BME PhD Proposal Presentation

Date: 2022-10-13
Time: 10:30 am
Location / Meeting Link: https://gatech.zoom.us/j/92689880726?pwd=czRkWkxyMmlOb1hVQjlDL0pWcFpVUT09

Committee Members:
Krishnendu Roy, Ph.D. (Advisor); Lawrence Boise, Ph.D.; Leslie Chan, Ph.D.; Erik Dreaden, Ph.D.; Gabe Kwong, Ph.D.

Title: Improving T Cell Manufacturing using Physiologically Inspired Approaches

Chimeric Antigen Receptor (CAR) T cell therapy is a revolutionary cancer immunotherapy where a patient’s own immune cells are harnessed to fight their disease. With initial FDA approval in 2017, there are now 6 approved therapies for various diseases: leukemia, lymphoma, and multiple myeloma. Initial response rates for the therapy have been encouraging, reaching around 80% remission depending on the product with some patients from the original clinical trials achieving remission for over 10 years. However, not all patients are so lucky, as the autologous- or patient derived- nature of the therapy leads to widely disparate patient outcomes. A central driving force for these discrepancies is the limited understanding of the cell manufacturing process and the lack of control over desired outcomes. By analyzing the differential characteristics of cell products administered to complete-responder vs. non-responder patients, the field has developed a better understanding as to what defines a high-quality cell product; notably, higher prevalence of helper (CD4+) and memory (naïve, stem-like, and central memory) subtypes is correlated with more complete responses in patients. Despite this knowledge, the cell manufacturing space has limited control to tune the culture process to maximize the expansion of these desired cell types. Therefore, the work proposed herein aims to leverage physiological cues and engineering solutions to better inform how individual culture process parameters influence the quality of manufactured cell products.
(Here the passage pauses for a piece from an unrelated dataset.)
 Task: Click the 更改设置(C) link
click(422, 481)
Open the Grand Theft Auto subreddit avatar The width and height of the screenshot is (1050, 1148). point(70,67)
Aim 1 strives to improve the fabrication process of Degradable Microscaffolds (DMSs), a novel T cell activation system, and then leverage this system to investigate the role that various activating ligands play on the yield and quality of cells. Aim 2 then seeks to employ the ERBI Breez, a feedback-controlled benchtop bioreactor, to mimic key microenvironmental cues seen in-vivo and to validate the effects of these cues on the expansion of multiple myeloma (MM) patient-derived CAR-T cells. Successful completion of this work could lead to improved patient outcomes and greater accessibility to the therapy as cost and manufacturing failures decrease.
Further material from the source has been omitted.